-- MATERIAL FOR THIS TASK --
»»
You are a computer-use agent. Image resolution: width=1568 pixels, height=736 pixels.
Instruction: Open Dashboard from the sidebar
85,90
««
»»
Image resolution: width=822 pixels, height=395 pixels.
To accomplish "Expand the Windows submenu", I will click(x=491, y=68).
««
»»
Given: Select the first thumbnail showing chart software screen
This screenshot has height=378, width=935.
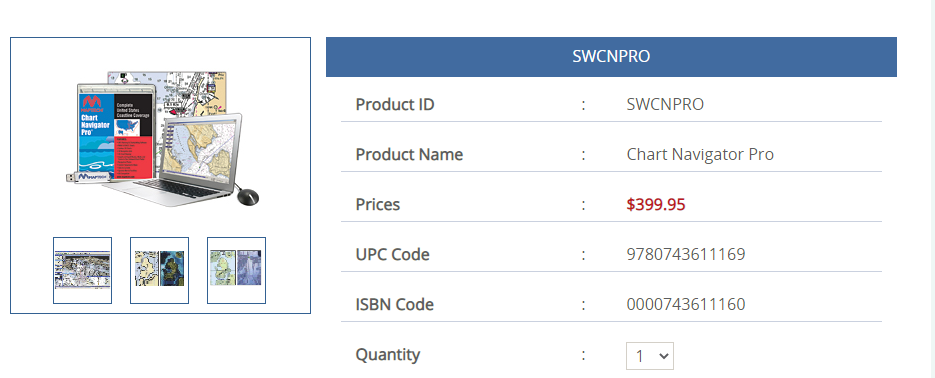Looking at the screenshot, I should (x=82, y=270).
««
-- EXERCISE OBJECTIVE --
What is wanted is a copy of every line in the listing that includes the word "pixels".

-- WRITTEN SOLUTION --
You are a computer-use agent. Image resolution: width=1568 pixels, height=736 pixels.
Image resolution: width=822 pixels, height=395 pixels.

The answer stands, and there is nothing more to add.